Re: JPA+hibernate merge vs find fetching lazy collection

From:
Tom Anderson <twic@urchin.earth.li>
Newsgroups:
comp.lang.java.programmer
Date:
Mon, 4 Jan 2010 10:06:31 +0000
Message-ID:
<alpine.DEB.1.10.1001040929490.5409@urchin.earth.li>
On Sun, 3 Jan 2010, Arved Sandstrom wrote:

Tom Anderson wrote:

On Sat, 2 Jan 2010, Arved Sandstrom wrote:

Tom Anderson wrote:

On Wed, 30 Dec 2009, Lew wrote:

Entity objects are not really meant for a lot of manipulation outside
the JPA context or by application logic.


No, no, no. JPA is a mechanism, not a policy - JPA entities are not
'meant' for anything. You might think it's a good idea to use JPA
entities that way, but it's something i'd disagree very strongly with you
over - what you're advocating is an Anemic Domain Model, and it's a bad
thing (Martin Fowler says so, so it must be true! :) ):

http://martinfowler.com/bliki/AnemicDomainModel.html


I'm in general agreement with what's said in that link. However, in the
context of JPA, I myself don't think of the entity classes by themselves
as defining the domain layer in its entirety. I don't think of JPA entity
classes as being domain classes at all, not by definition. Some happen to
correspond to domain classes, some don't. To me JPA entity classes are
fine-grained Java mappings to RDBMS tables, and that's about it. They are
at the same level as iBatis mapping files.

I tend to think of DAOs, which map to the real domain classes, as being
the domain layer. Some JPA entities happen to have a 1:1 mapping to a
domain class - many do not, and really aren't more than value objects or
DTOs.


Interesting. Are you essentially using JPA entities as behind-the scenes
data holders, wrapped by real domain objects? Or are you saying your domain
objects are more like a service layer? Could i trouble you for a very small
example of this, just in outline?


Assuming your email is good, I can sanitize some work stuff and send some
examples that way.


It is good, and that would be most kind - but only if it's not too much
trouble. I can then try to synthesise a noddy example to demonstrate your
approach, which i'll post to the group (and you can tell me if i've got it
right!).

We just recently went through this exercise on a client site, where
several apps had JPA but no data access layer (i.e. persistence code was
scattered everywhere, including in the web tier), and in the course of
building a DAL we realized that the DAOs most useful to the service
layer (or to other DAOs in the domain layer) really did not, in most
cases, map 1:1 to JPA entities.


But the key thing here is that you have a strong service layer - the DAOs
are almost a detail, i suspect. The service layer is where the business
logic lives, and JPA just supplies structs full of data to it.

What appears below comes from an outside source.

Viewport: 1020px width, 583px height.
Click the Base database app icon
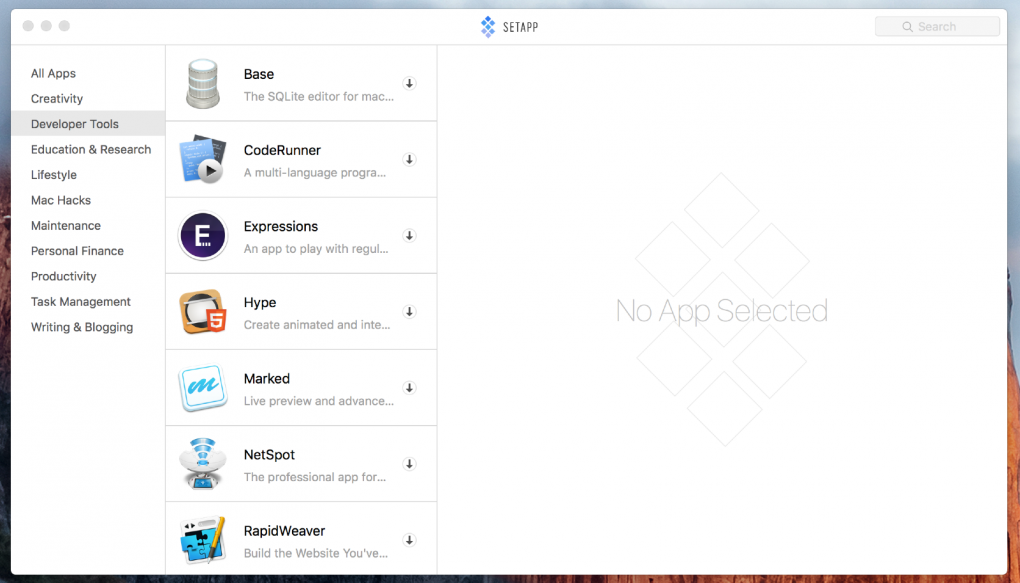click(203, 84)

Yes, in a nutshell, in this picture JPA entities are both behind-the-scenes
and low-level. Basically data holders as you say.

As one very simple example, if you have two JPA entities related by a
OneToMany/ManyToOne, and that's logically a strong composition
relationship, it's probably more useful to have a single DAO that
handles both entities. Logically the real domain object is the parent +
those entities that can only co-exist with the parent. JPA does provide
some facilities like @Embedded and @Embeddable to handle some of this
for 1:1 situations), but I personally prefer to dispense with
annotations like these, and to have explicit domain logic manage
composition or aggregation relationships.

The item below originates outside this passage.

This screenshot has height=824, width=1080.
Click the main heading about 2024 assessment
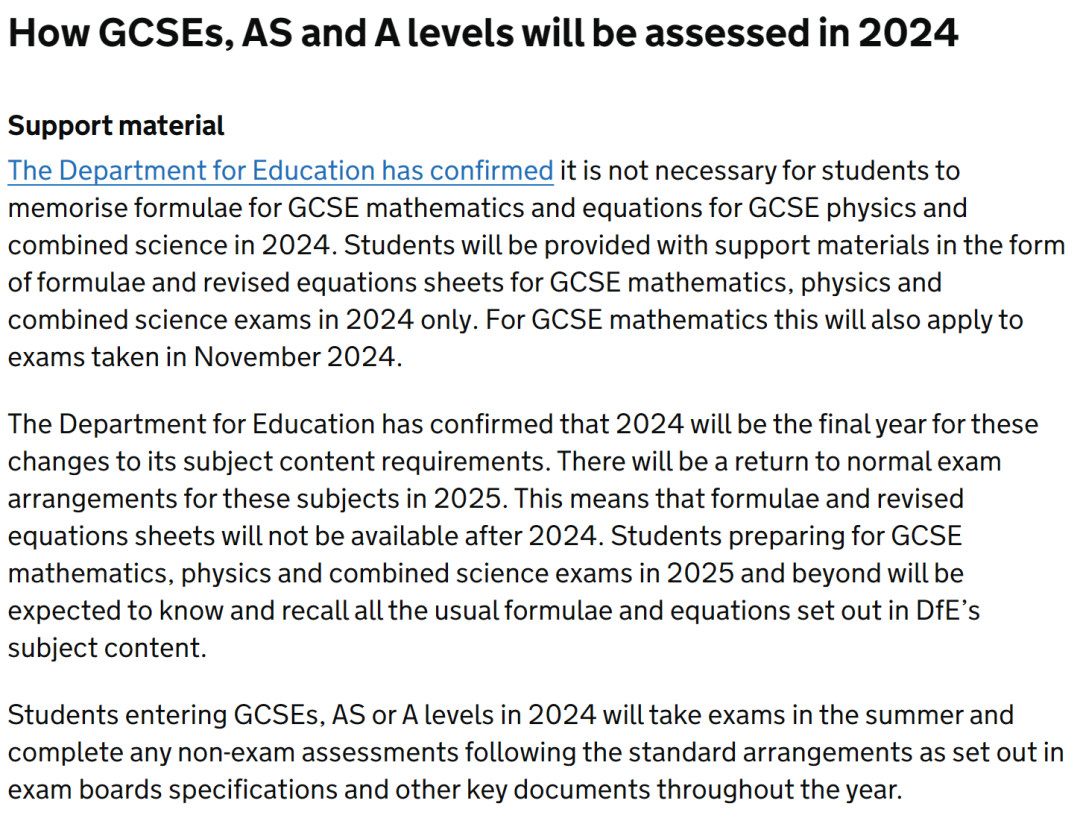click(483, 32)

Fair enough. I was thinking that in JPA2 you can do aggregation with a
CollectionOfElements that holds Embeddables, so the contained objects
don't need to be entities. But this is, to some extent, jumping through
hoops in order to maintain a somewhat arbitrary kind of purity.

As an aside, I'm not entirely happy with that Fowler link (nor with Eric
Evans :-)). If I read it correctly they are suggesting that business
rules live only in the domain layer (this is using their definitions of
domain and service layers). I don't buy that - I think there are 2 types
of business rules, and one set lives in the service layer.

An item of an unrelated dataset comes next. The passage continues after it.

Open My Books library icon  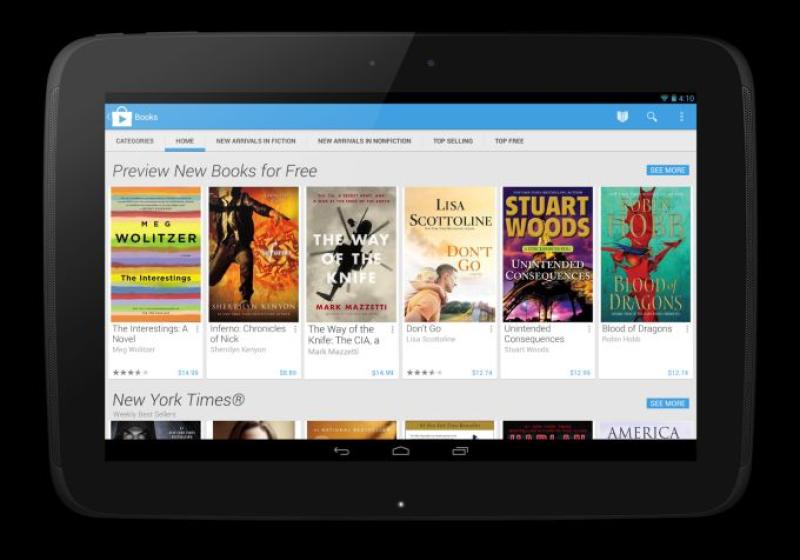coord(622,117)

Qualitatively different types? This is an intuitively attractive idea -
domain objects model the entities in the domain, with their natural,
intrinsic behaviour (eg valuing and repaying a mortgage), and the service
layer captures more transaction-script type behaviour (selling someone a
mortgage), if that's what you mean. This is an idea that goes all the way
back to the dawn of EJB, if not before. Is it right? Dunno. I'd be
interested to see how some big server-side Smalltalk systems did it :).